The White House has decided to include reporters from the Huffington Post and Talking Points Memo in its rotating group of press correspondents.
Ed Chen, who reports for Bloomberg News, noted that many consumers would not consider mainstream media outlets such as the New York Times or the Washington Times "objective" outlets.
But given the White House's expressed distaste for news organizations that have a "point of view," as chief political advisor David Axelrod characterized the Fox News Channel, it is puzzling that the White House would lend such openly political news organizations this credibility and respect.
Unlike HuffPo and TPM in their new roles, Fox's supposedly biased reporting affected only Fox and its viewers, while the two blogs will be relaying facts through their partisan lenses for other news organizations to report.

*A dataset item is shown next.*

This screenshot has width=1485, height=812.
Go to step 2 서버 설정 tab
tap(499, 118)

Granted, many media outlets picked up on stories initially reported at Fox (even by its prime-time opinion shows), but those stories had to rest on their merits. TPM's and HuffPo's reporting from the White House, in contrast, will be bestowed with an instant air of legitimacy by their presences in the press corps.
If the White House is really serious about promoting objective journalism, it should restrict its press pool to news outlets that at least claim to be objective in their reporting. If, as it has claimed, the administration is simply trying to account for changes in the media environment and afford alternative sources some credibility, why not invite some center-right blogs to join? NewsBusters would be happy to send a correspondent.

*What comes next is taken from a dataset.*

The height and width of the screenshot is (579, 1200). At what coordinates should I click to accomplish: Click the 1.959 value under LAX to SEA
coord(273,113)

The White House's actions have further crystalized its attitude towards the news media. Contrary to the claims of its top officials, opinion content apparently does not render a news outlet illegitimate. Well, at least liberal opinion content. Fox's conservative opinion shows (Beck, O'Reilly, Hannity) were enough to earn the channel a White House boycott, which has since ended. Yet blogs that are openly liberal are welcomed into the inner circles of the administration's press entourage.

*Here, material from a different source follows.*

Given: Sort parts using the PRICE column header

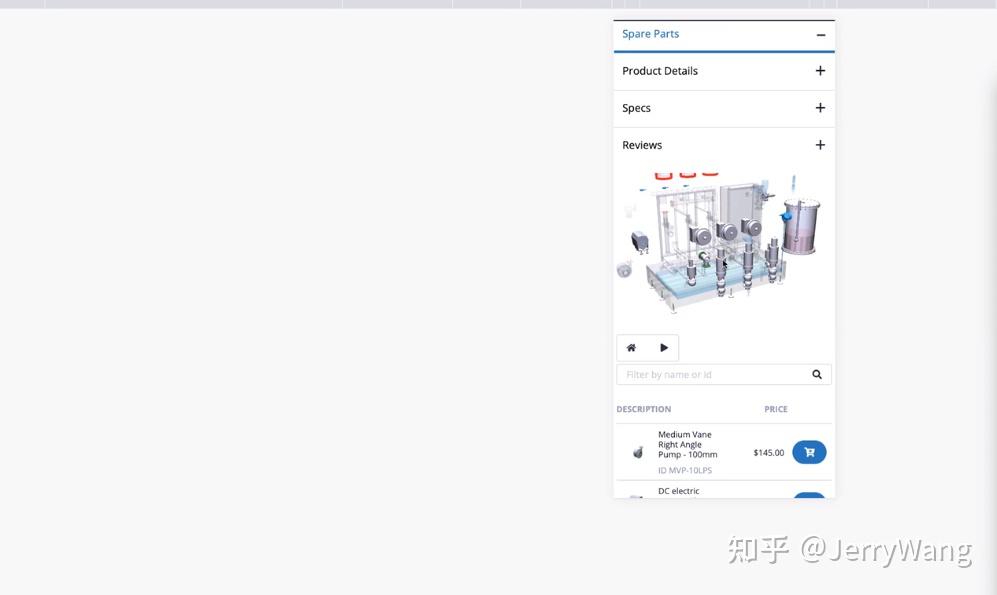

Calderone asked NB's Tim Graham for comment after HuffPo and TPM (as well as Salon and Ebony Magazine) were asked to join the pool. He summed up well the hypocrisy involved:
If liberals are upset that Fox News is being treated as a legitimate news organization instead of a GOP talking-points channel, then it's mystifying that the [White House Correspondents' Association] is broadening ‘news’ media to encompass blogs and websites that raged against the Bush White House...Would anyone seriously suggest that TPM, the Huffington Post and Salon are more objective than Fox News?
The double standard is glaring. While few truly believed that the White House's only objection to Fox was the channel's occasionally partisan prime-time commentators--the functional equivalent of a newspaper's op/ed pages--it is now plainly clear that the administration has no problem with opinion journalism, as long as it is the right opinion.